實時采集日志的數據采集引擎 flume

本文轉載自查看原文 2021-07-21 10:56 144

介紹：

　　Flume由Cloudera公司開發，是一個分布式、高可靠、高可用的海量日志采集、聚合、傳輸的系統。

　　簡單的說，Flume是實時采集日志的數據采集引擎。

　　重要組件：Source、Channel、Sink

Agent本質上是一個 JVM 進程，該JVM進程控制Event數據流從外部日志生產者那里傳輸到目的地（或者是下一個Agent）。一個完整的Agent中包含了三個組件Source、Channel和Sink，Source是指數據的來源和方式，Channel是一個數據的緩沖池，Sink定義了數據輸出的方式和目的地。
Source是負責接收數據到Flume Agent的組件。Source組件可以處理各種類型、各種格式的日志數據，包括avro、exec、spooldir、netcat等。
Channel是位於Source和Sink之間的緩沖區。Channel允許Source和Sink運作在不同的速率上。Channel是線程安全的，可以同時處理多個Source的寫入操作及多個Sink的讀取操作。
- Memory Channel是內存中的隊列。Memory Channel在允許數據丟失的情景下適用。如果不允許數據丟失，應該避免使用Memory Channel，因為程序死亡、機器宕機或者重啟都可能會導致數據丟失；
- File Channel將所有事件寫到磁盤。因此在程序關閉或機器宕機的情況下不會丟失數據；
Sink不斷地輪詢Channel中的事件且批量地移除它們，並將這些事件批量寫入到存儲或索引系統、或者被發送到另一個Flume Agent。
- Sink是完全事務性的。在從Channel批量刪除數據之前，每個Sink用Channel啟動一個事務。批量事件一旦成功寫出到存儲系統或下一個Flume Agent，Sink就利用Channel提交事務。事務一旦被提交，該Channel從自己的內部緩沖區刪除事件。

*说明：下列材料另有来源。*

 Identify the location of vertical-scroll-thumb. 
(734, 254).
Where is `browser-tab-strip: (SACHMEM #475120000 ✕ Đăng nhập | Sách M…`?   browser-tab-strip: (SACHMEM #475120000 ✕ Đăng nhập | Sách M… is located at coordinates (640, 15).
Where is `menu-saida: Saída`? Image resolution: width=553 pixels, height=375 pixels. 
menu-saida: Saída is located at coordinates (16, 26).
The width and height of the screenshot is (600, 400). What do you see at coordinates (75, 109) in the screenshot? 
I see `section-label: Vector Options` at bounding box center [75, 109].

Event是Flume定義的一個數據流傳輸的最小單位。

flume 流程：

1. Source接收事件，交給其Channel處理器處理事件
2. 處理器通過攔截器Interceptor，對事件一些處理,比如壓縮解碼，正則攔截，時間戳攔截，分類等
3. 經過攔截器處理過的事件再傳給Channel選擇器，將事件寫入相應的Channel。 Channel Selector有兩種：
- 　　Replicating Channel Selector（默認）,會將source過來的Event發往所有 Channel(比較常用的場景是，用多個Channel實現冗余副本，保證可用性)
- 　　Multiplexing Channel Selector，根據配置分發event。此selector會根據 event中某個header對應的value來將event發往不同的channel，一般配合攔截器使用
4. 最后由Sink處理器處理各個Channel的事件

常用source：

　　avro source：監聽 Avro 端口來接收外部 avro 客戶端的事件流。avro-source 接收到的是經過avro序列化后的數據，然后反序列化數據繼續傳輸。如果是avro source的話，源數據必須是經過avro序列化后的數據。利用 Avro source可以實現多級流動、扇出流、扇入流等效果。接收通過flume提供的avro客戶端發送的日志信息。
Taildir Source（1.7）：監控指定的多個文件，一旦文件內有新寫入的數據，就會將其寫入到指定的sink內，本來源可靠性高，不會丟失數據。其不會對於跟蹤的文件有任何處理，不會重命名也不會刪除，不會做任何修改。目前不支持Windows 系統，不支持讀取二進制文件，支持一行一行的讀取文本文件。
netcat source：一個NetCat Source用來監聽一個指定端口，並接收監聽到的數據。

常用channel：

（1）memory channel：緩存到內存中（最常用）
（2）file channel：緩存到文件中
（3）JDBC channel：通過JDBC緩存到關系型數據庫中
（4）kafka channel：緩存到kafka中

常用sink：

（1）logger sink：將信息顯示在標准輸出上，主要用於測試
（2）avro sink：Flume events發送到sink，轉換為Avro events，並發送到配置好的hostname/port。從配置好的channel按照配置好的批量大小批量獲取events
（3）null sink：將接收到events全部丟棄
（4）HDFS sink：將 events 寫進HDFS。支持創建文本和序列文件，支持兩種文件類型壓縮。文件可以基於數據的經過時間、大小、事件的數量周期性地滾動
（5）Hive sink：該sink streams 將包含分割文本或者JSON數據的events直接傳送到Hive表或分區中。使用Hive 事務寫events。當一系列events提交到Hive時，它們馬上可以被Hive查詢到
（6）HBase sink：保存到HBase中
（7）kafka sink：保存到kafka中

flume 文檔鏈接： Flume 1.9用戶手冊中文版 — 可能是目前翻譯最完整的版本了 (liyifeng.org)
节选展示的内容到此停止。